Talking reassuringly to those two
gentle souls was an entirely different matter than feeling
reassured. Once she left Berkeley Square, a dozen doubts bombarded
her. She questioned everything—from her safety to her uncle’s
reaction after meeting her to the possibility that perhaps she was
not the Warren heir, after all. As unlikely as that was,
considering all that Dickens and Edward had learned, there was a
great deal that she could not remember of her past, including the
last meeting with her uncle. The possibility that her lack of
memory was due to her absence on that boat gnawed at her
mind.

Suddenly, the carriage came to an
unexpected stop. She could not see anything from the window, but
she listened to the driver and the grooms speaking to someone ahead
of them. The tones remained civil, but there was a note of wariness
in the driver’s voice. She pushed back the curtain and looked out
at the shop-lined street. Two of the grooms had already positioned
themselves by the door, guarding her. It was daylight and plenty of
pedestrians were about, looking at the exchange with curiosity.
Still, she couldn’t imagine any danger befalling her in a situation
like this.

Curious but cautious after all the
lectures she’d been given by Edward in the past, she remained
inside, allowing her escorts to resolve the conflict
outside.

In a moment, a groom approached,
tapped on the carriage window, and waited for Sophy to open
it.

“I am sorry, miss, but
there is a carriage blocking us, and the gentleman refuses to have
his driver move. He says you know him, and you would
want
to speak to
him.”

Suspicions flashed through her.
Regardless of the handful of parties she’d attended, she was
acquainted with very few people. More to the point, how would
anyone know she was traveling in Miss Burdett-Coutts
carriage?

She wasn’t given a chance to ask any
questions.

“Here he comes, miss. The gentleman is
walking this way.”

Sophy moved to the edge of the seat to
see. Medium height, a lean build, gray cloak and a top hat worn at
a conservative angle on his head. She looked into his face; she
didn’t think she knew him. But he looked harmless enough. She
nodded to the groom to let him approach.

“Miss Warren,” the man
said with enthusiasm, bowing graciously. “I cannot believe my good
fortune at having guessed correctly that it was
you
traveling in Miss Burdett-Coutts
carriage.”

Miss Warren.
Sophy moved back in the seat and remained silent.
Less than handful of people knew her identity. She knew that Angela
would never have revealed her name to anyone in advance of Lord
Beauchamp’s ball. There was nothing familiar about this
stranger.

“Pray tell, I hope you haven’t
forgotten me,” he continued.

She said nothing.

“Peter Hodgson!” he said, bowing
again. “I am an official in your shipping company. Your father, I
am honored to say, considered me one of his most devoted servants.
You and I met on the ship bringing you from Calcutta, after I
boarded the vessel with your uncle at Gravesend. I had the
privilege of dining with you, your uncle, and the captain of your
father’s ship on your first night in England.”

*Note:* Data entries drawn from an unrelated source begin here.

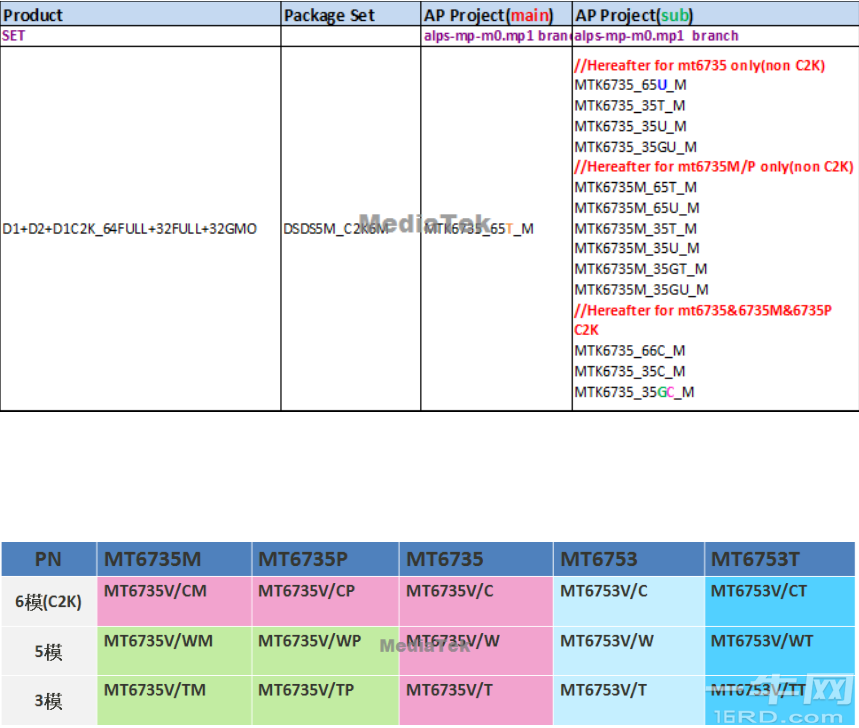859x728 pixels.
Task: Click the Product column header
Action: pyautogui.click(x=35, y=15)
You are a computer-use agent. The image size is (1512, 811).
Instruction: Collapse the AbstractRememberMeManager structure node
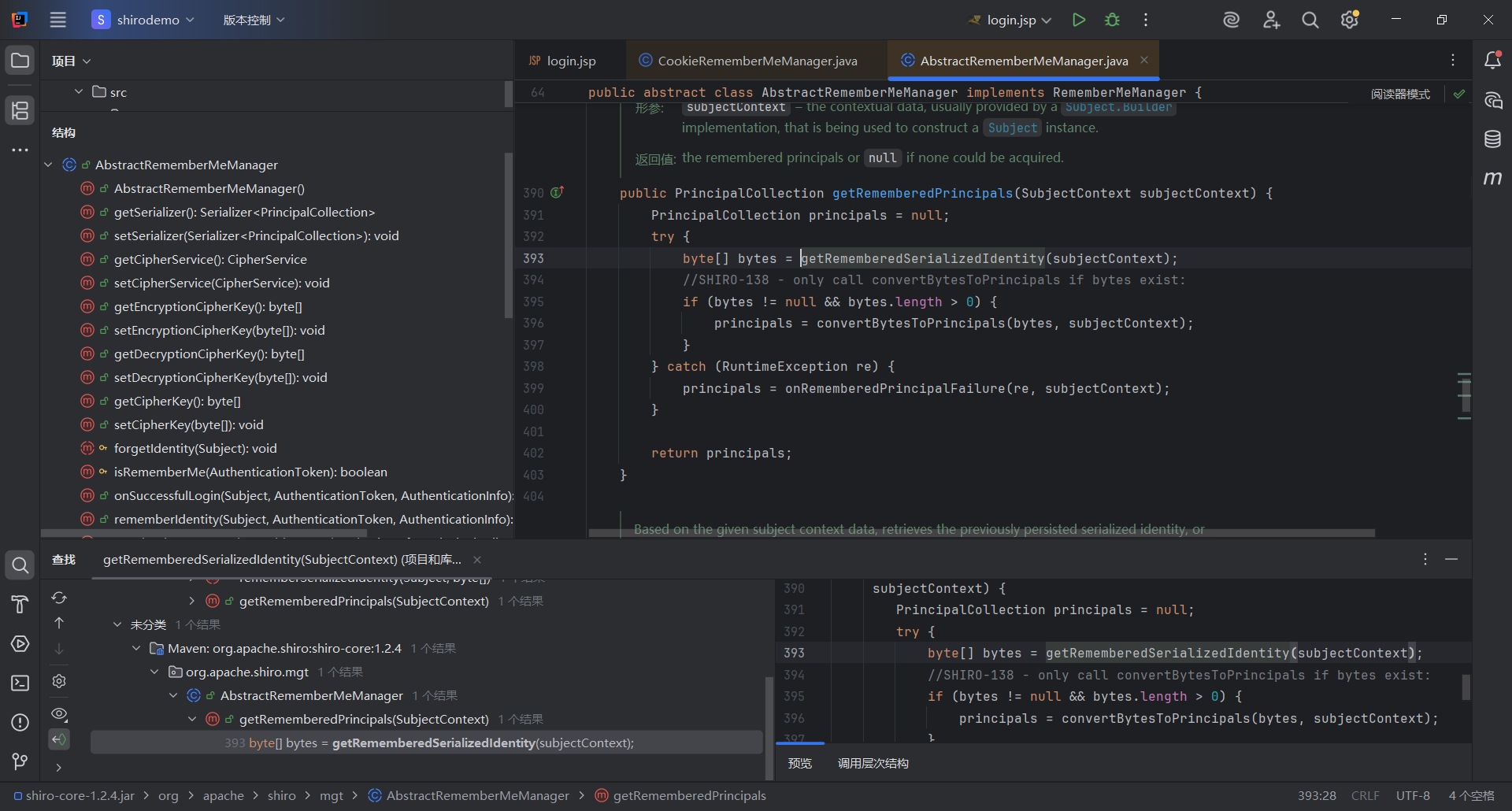tap(48, 165)
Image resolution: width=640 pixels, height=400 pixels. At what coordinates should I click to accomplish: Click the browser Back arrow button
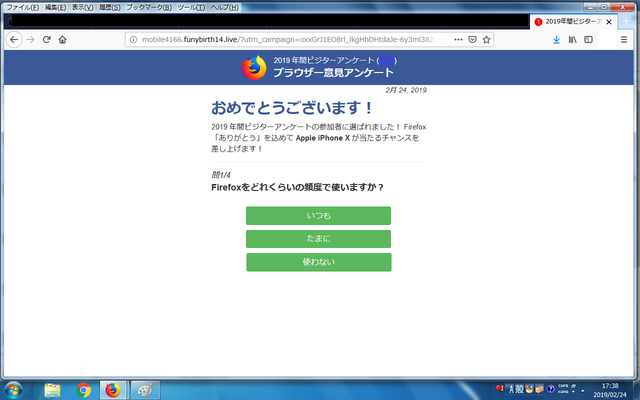pos(14,39)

Peter Hodgson reported to her uncle.
That was enough to raise her suspicions. She glanced past him at
the two grooms looking on.

She didn’t remember him, and she
wondered how he knew she was alive and well and traveling in this
carriage.

Sophy tried to keep a civil tone in
her voice. “My friend, Miss Burdett-Coutts, is expecting me, Mr.
Hodgson. Would you be kind enough to have your driver move your
carriage?”

“Certainly. I must apologize for the
inconvenience,” he said in a flattering tone. “But I have with me
an old servant of yours, and she is unwell.”

“A servant of mine?”

“A Bengali woman. She made the
crossing from India in your company.”

“Is she here? In your
carriage?”

“She is.” He stepped back and gestured
toward his carriage.

Sophy opened the door and leaned out
cautiously. A groom standing by Hodgson’s carriage opened the door
and helped a frail looking, dark-skinned woman out onto the cobbled
pavement.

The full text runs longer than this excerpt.